(Reading text Opens)

- Monogram of Bangladesh Bank
- Incumbent Md Mostaqur Rahman since 25 February 2026
- Bangladesh Bank;
- Type: Chief executive officer
- Reports to: Minister of Finance
- Seat: Bangladesh Bank Building
- Appointer: Prime minister On the advice of the Finance Minister
- Term length: Three years or at the discretion of the Prime Minister
- Constituting instrument: Bangladesh Bank Order, 1972
- Formation: 18 January 1972; 54 years ago
- First holder: A. N. M. Hamidullah
- Deputy: Deputy Governor
- Salary: ৳157500 (US$1,300) Per month (including allowances)
- Website: www.bb.org.bd

= List of governors of the Bangladesh Bank =

The Bangladesh Bank is the central bank of Bangladesh. Its governor is the chief executive officer of the organization. The 13th governor was Ahsan H. Mansur who was removed due to mob created by the employees. The new governor is Md Mostaqur Rahman.

(Reading text Closes)
(Listed entries Opens)

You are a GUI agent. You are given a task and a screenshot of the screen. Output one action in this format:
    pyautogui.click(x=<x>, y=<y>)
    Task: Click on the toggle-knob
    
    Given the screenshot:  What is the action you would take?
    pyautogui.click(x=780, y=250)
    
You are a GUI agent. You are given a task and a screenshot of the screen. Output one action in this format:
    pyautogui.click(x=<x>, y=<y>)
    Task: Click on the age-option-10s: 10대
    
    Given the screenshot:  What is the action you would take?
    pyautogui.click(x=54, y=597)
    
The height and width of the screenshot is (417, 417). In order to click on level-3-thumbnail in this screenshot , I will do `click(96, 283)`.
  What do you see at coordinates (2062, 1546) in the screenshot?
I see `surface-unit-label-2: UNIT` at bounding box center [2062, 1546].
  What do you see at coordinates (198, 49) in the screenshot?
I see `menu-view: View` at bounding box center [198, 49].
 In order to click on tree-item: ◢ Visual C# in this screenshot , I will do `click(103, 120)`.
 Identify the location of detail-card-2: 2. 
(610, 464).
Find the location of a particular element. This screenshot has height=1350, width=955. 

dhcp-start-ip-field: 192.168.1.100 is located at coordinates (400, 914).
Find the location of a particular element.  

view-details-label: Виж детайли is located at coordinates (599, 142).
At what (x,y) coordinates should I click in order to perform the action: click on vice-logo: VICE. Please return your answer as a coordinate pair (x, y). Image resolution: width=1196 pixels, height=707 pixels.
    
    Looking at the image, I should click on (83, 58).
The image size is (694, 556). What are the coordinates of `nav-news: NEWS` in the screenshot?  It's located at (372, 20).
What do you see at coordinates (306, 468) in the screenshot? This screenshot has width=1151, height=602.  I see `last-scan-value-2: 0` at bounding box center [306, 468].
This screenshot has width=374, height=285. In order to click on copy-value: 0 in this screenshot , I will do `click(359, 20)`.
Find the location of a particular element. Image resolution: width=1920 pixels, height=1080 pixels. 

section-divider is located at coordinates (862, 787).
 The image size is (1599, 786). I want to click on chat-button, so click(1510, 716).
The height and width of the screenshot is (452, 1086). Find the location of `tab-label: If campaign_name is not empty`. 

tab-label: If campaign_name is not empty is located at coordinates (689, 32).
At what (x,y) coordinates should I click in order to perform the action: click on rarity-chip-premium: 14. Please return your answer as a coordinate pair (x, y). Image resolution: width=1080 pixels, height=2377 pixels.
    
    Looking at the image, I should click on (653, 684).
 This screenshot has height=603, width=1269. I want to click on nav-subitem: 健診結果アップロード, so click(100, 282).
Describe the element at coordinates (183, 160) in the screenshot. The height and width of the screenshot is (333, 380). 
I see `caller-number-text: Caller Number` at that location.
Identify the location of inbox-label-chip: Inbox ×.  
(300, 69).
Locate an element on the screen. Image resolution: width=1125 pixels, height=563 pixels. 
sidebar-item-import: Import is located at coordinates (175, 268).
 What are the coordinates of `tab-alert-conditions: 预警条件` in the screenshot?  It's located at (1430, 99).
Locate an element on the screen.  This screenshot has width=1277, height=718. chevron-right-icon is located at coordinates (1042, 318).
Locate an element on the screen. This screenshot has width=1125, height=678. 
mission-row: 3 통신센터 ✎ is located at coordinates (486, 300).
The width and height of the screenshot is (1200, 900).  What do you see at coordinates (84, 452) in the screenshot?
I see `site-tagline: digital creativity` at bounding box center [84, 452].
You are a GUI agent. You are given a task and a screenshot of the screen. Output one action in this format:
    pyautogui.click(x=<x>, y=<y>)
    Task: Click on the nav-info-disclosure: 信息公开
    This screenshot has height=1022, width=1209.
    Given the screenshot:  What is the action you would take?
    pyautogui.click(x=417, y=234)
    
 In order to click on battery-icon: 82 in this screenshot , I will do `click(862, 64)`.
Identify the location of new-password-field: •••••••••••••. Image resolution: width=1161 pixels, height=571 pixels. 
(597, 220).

(Listed entries Closes)

What to work on:
• 1. From the Bangladesh Bank governors text, repeat the passage between "- Website: www.bb.org.bd" and "Md Mostaqur Rahman.", inclusive.
• 2. According to the Bangladesh Bank governors text, who was the first holder of the governor's office?
• 3. Using the Bangladesh Bank governors text, explain in one to three sentences why Ahsan H. Mansur, the 13th governor, no longer holds the post.

List of solutions:
• 1.
- Website: www.bb.org.bd

= List of governors of the Bangladesh Bank =

The Bangladesh Bank is the central bank of Bangladesh. Its governor is the chief executive officer of the organization. The 13th governor was Ahsan H. Mansur who was removed due to mob created by the employees. The new governor is Md Mostaqur Rahman.

• 2. A. N. M. Hamidullah.

• 3. Ahsan H. Mansur was removed from office because of a mob created by the bank's employees. Md Mostaqur Rahman is now the governor.